Please instruct me on how to do this, and I can contact Apple myself as I am a developer/tester. I am using Safari 7 Beta on macOS 10.12.4 Beta, but this issue persists on all versions of Safari 6+ that I have tested. This issue only appears on “official” Let’s Encrypt sites, such as the Community, https://sslforfree.com, https://gethttpsforfree.com, etc.
EDIT: it appears to me as though Safari is being told to trust the intermediate certificate as the domain’s certificate. I can verify that this issue only exists in Safari. Opera, Chrome, and Firefox don’t display this issue.
That’s interesting and it sounds like a real Safari bug. Maybe you can send them the screenshots and links. For contrast, this is what I see in the equivalent dialog in Firefox 50.1.0
I’m confident the Firefox version is right because I’ve exported the certificates and looked at them with the
openssl tool. The data that you see displayed for the zerossl.com cert is in fact the correct data for Let’s Encrypt Authority X3, immediately above it in the chain.
Gotcha. Then, in that case, I will contact Apple Developer to have this issue fixed in the next public release.
None of them have any sort of special certificates. Nobody has any sort of special certificate, in fact.
It would be interesting to see if there’s something about those sites that nonetheless has a different configuration from others; @sulliops, if you have an example of an LE-certified site that doesn’t exhibit this behavior in Safari, we could try to look to see if there is something different somehow about the cert chain it sends (for example, maybe it has to do with the order of the certs in the chain, whether the site sends an unnecessary copy of the root certificate, whether the intermediate is omitted, or something else).
@mnordhoff’s observation is correct—the web client sites are not official and are not operated by LE.
Define LE-certified. Does this simply mean any website secured by a LE certificate, or a specific site made by Let’s Encrypt?

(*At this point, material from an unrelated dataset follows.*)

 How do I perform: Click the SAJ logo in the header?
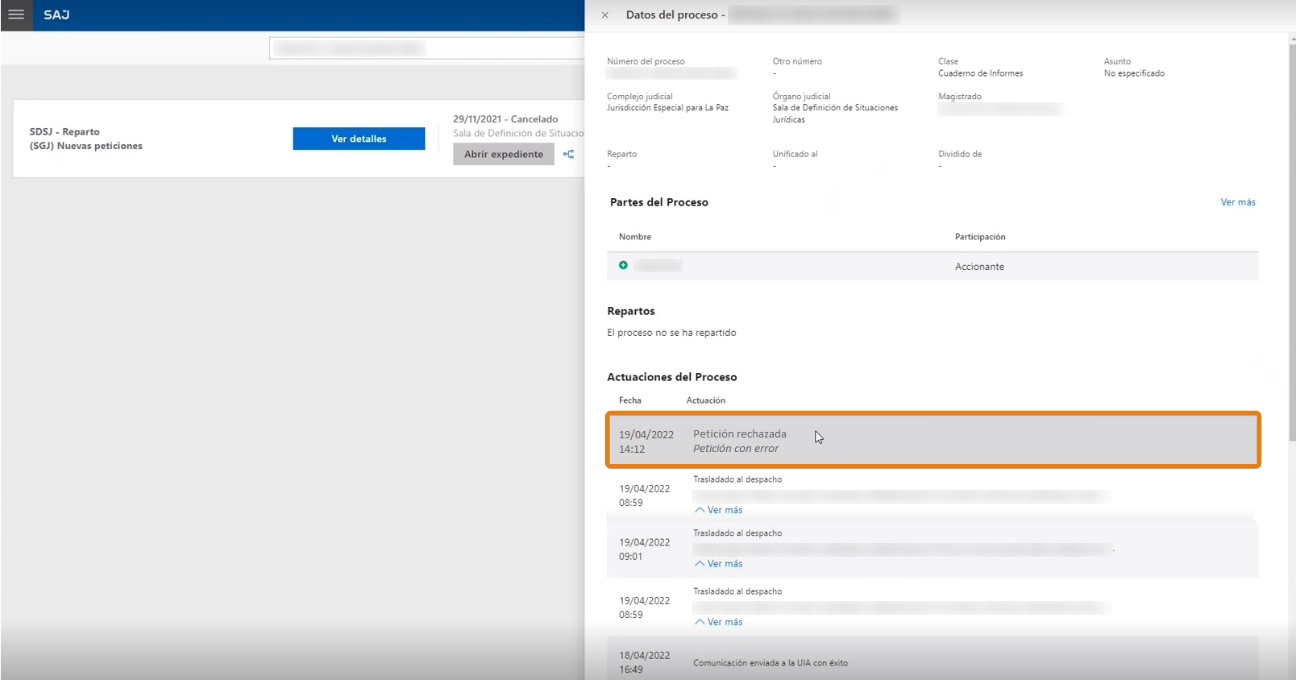(57, 15)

For the first option, try my website at https://sulliops.co. I recently renewed my certificate, so it should list April 24 as the expiration date. For the second one, I will try to find something, but no luck so far.

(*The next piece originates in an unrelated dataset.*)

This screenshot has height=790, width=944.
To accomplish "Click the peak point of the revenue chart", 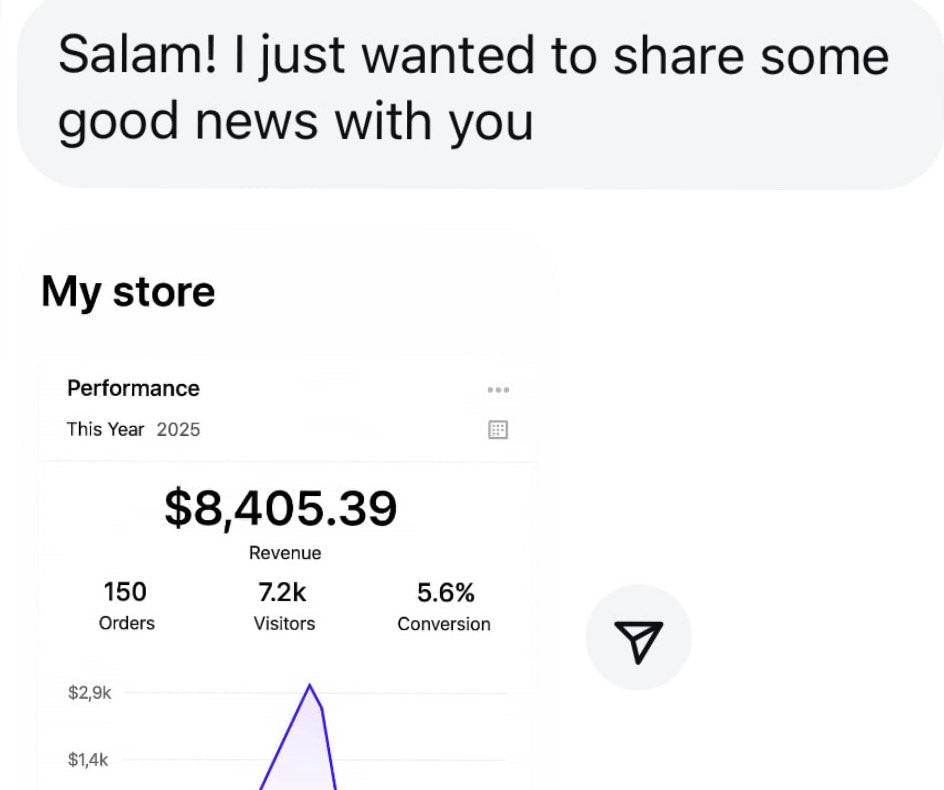I will pyautogui.click(x=310, y=686).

Yep, I meant a site secured by a Let’s Encrypt certificate.
Looking quickly at your site, I didn’t see anything materially different in how it sends certs vs. how zerossl.com sends them; would you be willing to make a screenshot of what your Safari shows for your own site’s cert’s expiration? (I also think you can go ahead and report this to Apple, if you haven’t already… I’m just curious whether we can also figure out anything more from our end.)
Okay. I am sending my report now.
The first image is the screenshot from my site, the second is the screenshot from ZeroSSL (which also applies to Community, and the other non affiliated sites).
It appears as though all sites are now showing me the intermediate certificate. At this point I’m confident it has to do with a Safari bug. This is odd because just a few hours ago, my site was showing an April 24, 2017 expiration date.
EDIT: I decided to test some websites that were secured by other CAs, and they too are showing this error. I am updating my report to Apple.
Just tested this on Safari Version 10.0.3 (OS X El Capitan 10.11.6) and seems to be working fine for what it’s worth (here).
I’m on macOS Sierra 10.12.3 (16D32) with Safari 10.0.3 (12602.4.8) and I see an expiry of March 2017 for ZeroSSL.com
I can now confirm that the issue is resolved on macOS Sierra 10.12.4 Developer Beta 2 (16E154a) running Safari 10.1 (12603.1.23.1), both of which were released on Feb. 7, 2017. This issue is resolved.
This topic was automatically closed 30 days after the last reply. New replies are no longer allowed.